### INSTRUCTIONS FOR THE TASK
Which lines in the entries below contain the word "particular"? Report each such line in full.

Pixel coordinate grounding data

══════

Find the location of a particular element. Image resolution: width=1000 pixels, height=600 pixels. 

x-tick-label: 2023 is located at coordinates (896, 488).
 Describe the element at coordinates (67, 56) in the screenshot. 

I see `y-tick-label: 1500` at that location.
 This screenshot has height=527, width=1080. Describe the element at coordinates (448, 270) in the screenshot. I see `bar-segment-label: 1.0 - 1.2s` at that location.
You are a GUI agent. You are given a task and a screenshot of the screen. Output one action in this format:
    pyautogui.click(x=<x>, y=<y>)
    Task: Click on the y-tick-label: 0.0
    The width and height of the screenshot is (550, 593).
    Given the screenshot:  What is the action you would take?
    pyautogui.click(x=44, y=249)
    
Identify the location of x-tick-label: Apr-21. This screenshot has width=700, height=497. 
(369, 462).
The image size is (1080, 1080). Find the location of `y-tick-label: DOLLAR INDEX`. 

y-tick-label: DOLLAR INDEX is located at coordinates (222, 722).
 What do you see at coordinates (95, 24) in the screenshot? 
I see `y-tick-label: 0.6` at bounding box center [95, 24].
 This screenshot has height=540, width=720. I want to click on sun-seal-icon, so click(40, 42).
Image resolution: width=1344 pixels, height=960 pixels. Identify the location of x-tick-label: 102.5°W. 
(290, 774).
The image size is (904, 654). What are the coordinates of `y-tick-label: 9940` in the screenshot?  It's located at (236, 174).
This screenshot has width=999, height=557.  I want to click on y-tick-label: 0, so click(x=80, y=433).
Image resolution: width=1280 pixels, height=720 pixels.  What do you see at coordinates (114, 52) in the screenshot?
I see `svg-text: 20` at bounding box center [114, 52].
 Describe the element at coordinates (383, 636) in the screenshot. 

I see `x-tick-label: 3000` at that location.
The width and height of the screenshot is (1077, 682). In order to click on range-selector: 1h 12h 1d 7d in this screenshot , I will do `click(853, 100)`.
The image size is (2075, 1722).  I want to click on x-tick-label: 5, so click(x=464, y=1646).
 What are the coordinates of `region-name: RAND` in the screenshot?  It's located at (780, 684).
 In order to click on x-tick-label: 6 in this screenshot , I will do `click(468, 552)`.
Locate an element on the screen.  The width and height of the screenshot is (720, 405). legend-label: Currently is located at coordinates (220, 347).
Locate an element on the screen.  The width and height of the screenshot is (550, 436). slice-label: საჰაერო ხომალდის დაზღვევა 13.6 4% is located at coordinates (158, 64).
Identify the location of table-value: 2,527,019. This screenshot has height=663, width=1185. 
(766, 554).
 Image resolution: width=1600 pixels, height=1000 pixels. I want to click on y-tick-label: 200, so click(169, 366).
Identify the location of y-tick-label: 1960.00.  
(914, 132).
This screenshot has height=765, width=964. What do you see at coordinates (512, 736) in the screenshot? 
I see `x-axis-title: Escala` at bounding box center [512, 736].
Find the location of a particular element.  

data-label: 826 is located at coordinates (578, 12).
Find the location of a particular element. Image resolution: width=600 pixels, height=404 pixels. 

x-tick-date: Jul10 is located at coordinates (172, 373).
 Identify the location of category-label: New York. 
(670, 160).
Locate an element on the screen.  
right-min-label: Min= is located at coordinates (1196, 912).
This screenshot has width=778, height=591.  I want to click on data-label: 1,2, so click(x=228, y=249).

══════

### PROBLEM SOLUTION
Find the location of a particular element. Image resolution: width=1000 pixels, height=600 pixels. 
Find the location of a particular element.  
Find the location of a particular element. Image resolution: width=600 pixels, height=404 pixels. 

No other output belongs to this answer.